Congratulations, everyone. As someone whose partner is entering 4th year medical school, I admire your resilience and dedication to your field and have incredible respect for the volumes of books you must absorb literally every week. I can't imagine what you all must be feeling now that you're done with this era of your med-school education!
Totally. As someone whose partner just finished residency in her own country, and who wants to go through it all over again in the USA, I'm just like... you people are crazy, LOL. She's studying 12 hours a day and she still feels like she needs to do more.
Again? I guess you can just imagine it as one of those surgical residencies where, after you finish with gen. surgery, you do another residency for your specialization. =)
Again? I guess you can just imagine it as one of those surgical residencies where, after you finish with gen. surgery, you do another residency for your specialization. =)
I sat in on a study session once while they were prepping for a second-year exam - not the step 1 or step 2, just one exam of many they needed to take for that one class - and they started at the beginning of what must have been a 1200+ page, information-dense textbook and they finished it the following day, 4 wall-length white boards full of tiny notes and diagrams. My boss, head of the Anatomy Lab, was sharing her story about how she got her PhD in Anatomy and neuroscience and said she considered going into med school but felt she wasn't smart enough. I was like...seriously?
I'd buy all of you a round of your favorite beverage if I could.
Basically, she completed a radiology residency in her home country of Mexico, but feels like she was not properly trained to handle being a radiologist in the States.
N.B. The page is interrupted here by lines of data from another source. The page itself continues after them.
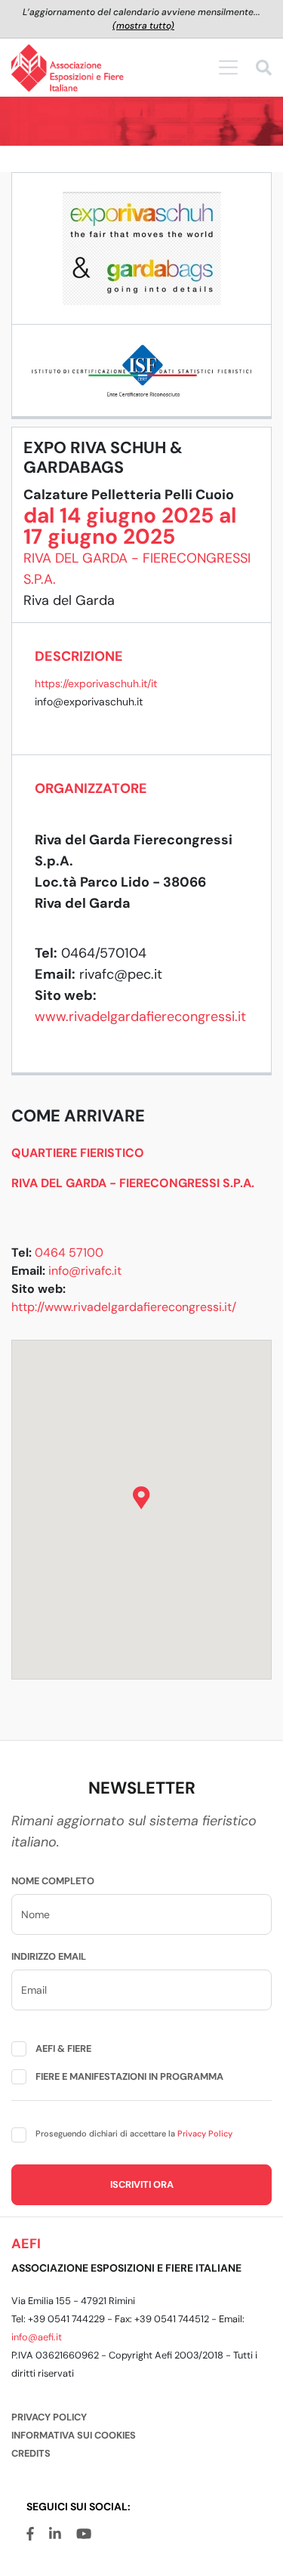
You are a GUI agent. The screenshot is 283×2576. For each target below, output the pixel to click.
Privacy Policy (204, 2133)
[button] (141, 1498)
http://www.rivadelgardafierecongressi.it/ (123, 1307)
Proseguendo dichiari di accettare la (133, 2133)
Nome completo (52, 1880)
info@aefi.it (36, 2337)
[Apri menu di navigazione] (228, 67)
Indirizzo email (48, 1956)
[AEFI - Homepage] (67, 68)
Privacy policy (49, 2417)
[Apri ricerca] (264, 70)
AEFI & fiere (63, 2048)
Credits (31, 2453)
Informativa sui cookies (73, 2435)
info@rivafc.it (85, 1271)
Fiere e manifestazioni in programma (129, 2076)
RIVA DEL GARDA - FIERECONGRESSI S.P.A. (132, 1183)
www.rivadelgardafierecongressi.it (140, 1016)
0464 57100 (69, 1252)
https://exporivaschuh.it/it (96, 683)
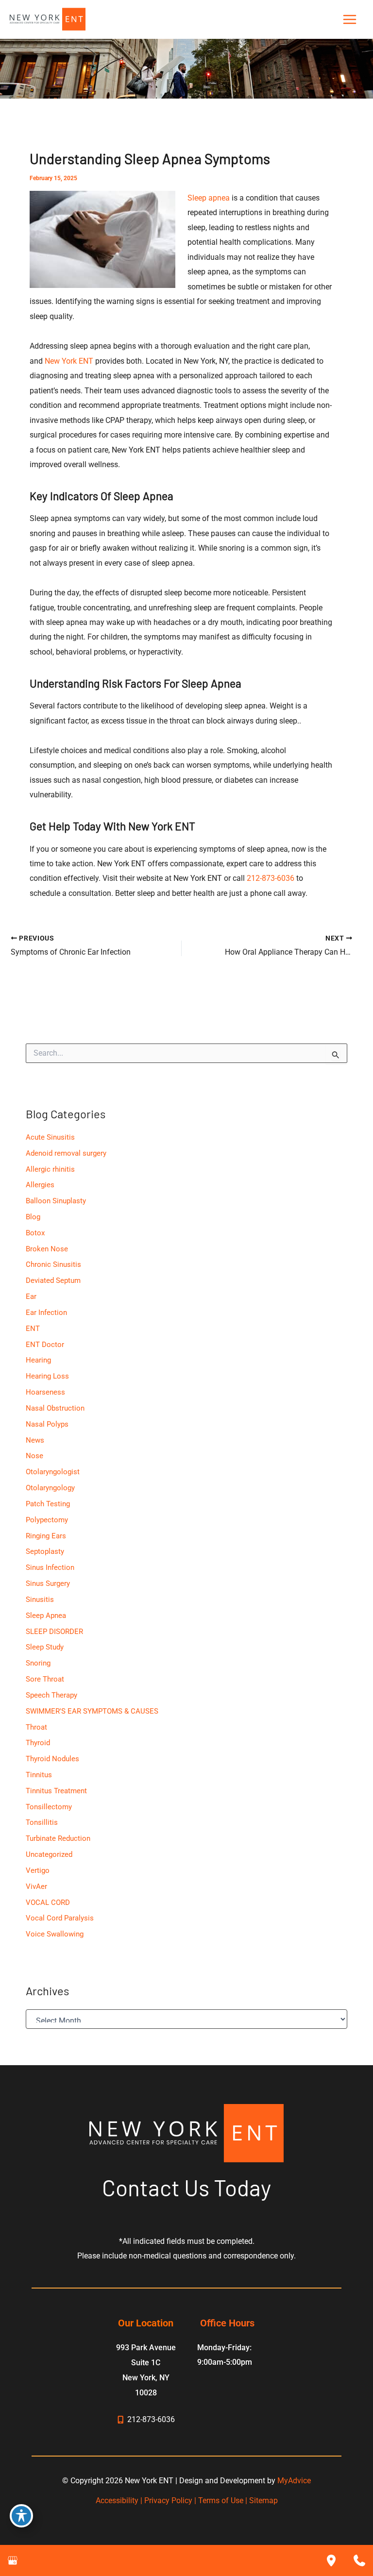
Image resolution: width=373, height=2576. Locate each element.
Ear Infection (46, 1312)
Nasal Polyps (47, 1424)
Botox (35, 1233)
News (35, 1440)
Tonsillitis (42, 1822)
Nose (34, 1455)
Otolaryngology (50, 1487)
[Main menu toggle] (349, 20)
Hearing (38, 1360)
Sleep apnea (208, 197)
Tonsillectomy (49, 1806)
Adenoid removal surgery (66, 1153)
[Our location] (331, 2560)
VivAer (36, 1886)
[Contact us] (359, 2560)
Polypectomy (47, 1519)
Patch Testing (48, 1503)
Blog (33, 1216)
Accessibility (117, 2500)
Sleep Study (45, 1647)
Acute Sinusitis (50, 1137)
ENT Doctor (45, 1344)
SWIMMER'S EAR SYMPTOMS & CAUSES (92, 1711)
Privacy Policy (168, 2500)
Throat (36, 1727)
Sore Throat (45, 1679)
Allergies (40, 1184)
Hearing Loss (47, 1376)
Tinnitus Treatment (56, 1790)
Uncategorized (49, 1854)
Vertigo (38, 1870)
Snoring (38, 1663)
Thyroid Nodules (52, 1758)
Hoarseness (45, 1392)
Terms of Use (220, 2500)
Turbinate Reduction (58, 1838)
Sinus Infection (50, 1567)
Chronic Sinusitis (53, 1264)
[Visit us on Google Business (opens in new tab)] (12, 2560)
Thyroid (38, 1742)
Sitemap (263, 2500)
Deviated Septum (53, 1280)
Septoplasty (45, 1551)
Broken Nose (47, 1249)
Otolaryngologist (53, 1471)
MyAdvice (294, 2480)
So right now she's studying like mad for Step 1, with the goal of doing a rad residency again here in the US. It's been an intense process. I really admire her tenacity.
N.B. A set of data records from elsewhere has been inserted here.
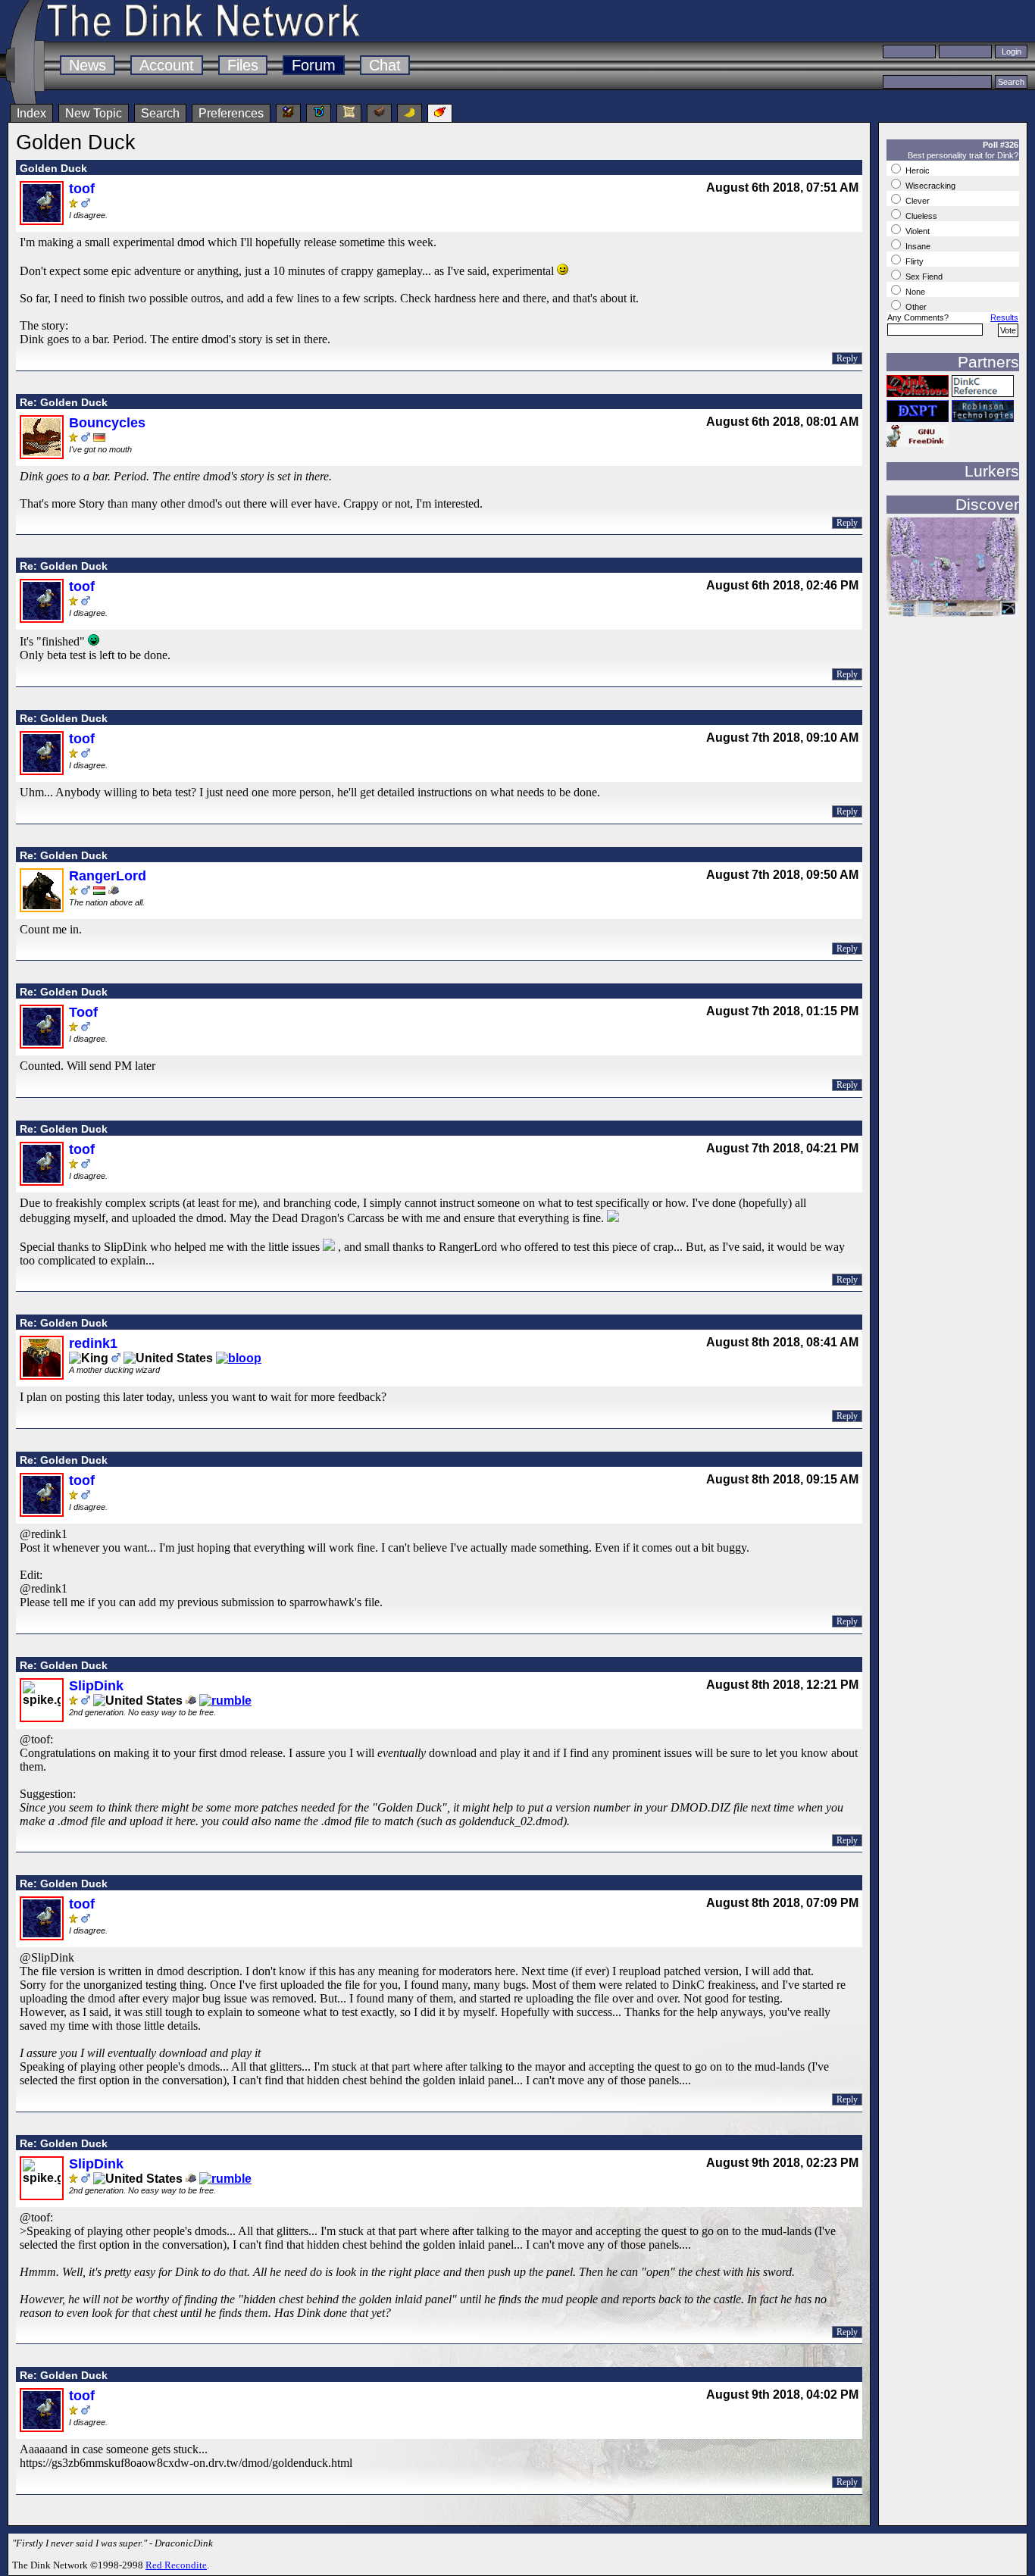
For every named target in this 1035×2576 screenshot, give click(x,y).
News (87, 65)
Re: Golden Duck (64, 402)
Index (31, 113)
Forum (314, 65)
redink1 (93, 1343)
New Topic (93, 113)
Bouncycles (107, 422)
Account (166, 65)
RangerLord (107, 875)
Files (242, 65)
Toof (83, 1012)
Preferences (231, 113)
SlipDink (96, 1685)
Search (160, 113)
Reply (847, 358)
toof (82, 188)
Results (1004, 317)
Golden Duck (53, 168)
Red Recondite (176, 2565)
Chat (385, 65)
And to think how much more you have to know as opposed to MDs from years before, when medical knowledge was guaranteed already dense. You have teachers who are PhDs in one specific field teaching everything they know to med students who have to learn it from multiple PhDs in their respective fields. It's madness, I say. Madness!Being in medical school is almost like those scenes in the Matrix where they download information into their brain. Except it takes a lot longer and we have to do a shitload of work to get the information in there. But seriously, you go into a topic knowing nothing and then 2 weeks later you know "everything". It's a wild process.